Machine Learning (ML) techniques are becoming an invaluable support for
network intrusion detection, especially in revealing anomalous flows, which
often hide cyber-threats. Typically, ML algorithms are exploited to
classify/recognize data traffic on the basis of statistical features such as
inter-arrival times, packets length distribution, mean number of flows, etc.
Dealing with the vast diversity and number of features that typically
characterize data traffic is a hard problem. This results in the following
issues: i) the presence of so many features leads to lengthy training processes
(particularly when features are highly correlated), while prediction accuracy
does not proportionally improve; ii) some of the features may introduce bias
during the classification process, particularly those that have scarce relation
with the data traffic to be classified. To this end, by reducing the feature
space and retaining only the most significant features, Feature Selection (FS)
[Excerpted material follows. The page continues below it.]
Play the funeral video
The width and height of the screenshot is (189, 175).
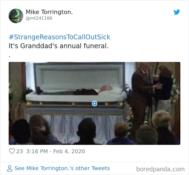click(x=95, y=103)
becomes a crucial pre-processing step in network management and, specifically,
for the purposes of network intrusion detection. In this review paper, we
complement other surveys in multiple ways: i) evaluating more recent datasets
(updated w.r.t. obsolete KDD 99) by means of a designed-from-scratch
Python-based procedure; ii) providing a synopsis of most credited FS approaches
in the field of intrusion detection, including Multi-Objective Evolutionary
techniques; iii) assessing various experimental analyses such as feature
correlation, time complexity, and performance. Our comparisons offer useful
guidelines to network/security managers who are considering the incorporation
of ML concepts into network intrusion detection, where trade-offs between
performance and resource consumption are crucial.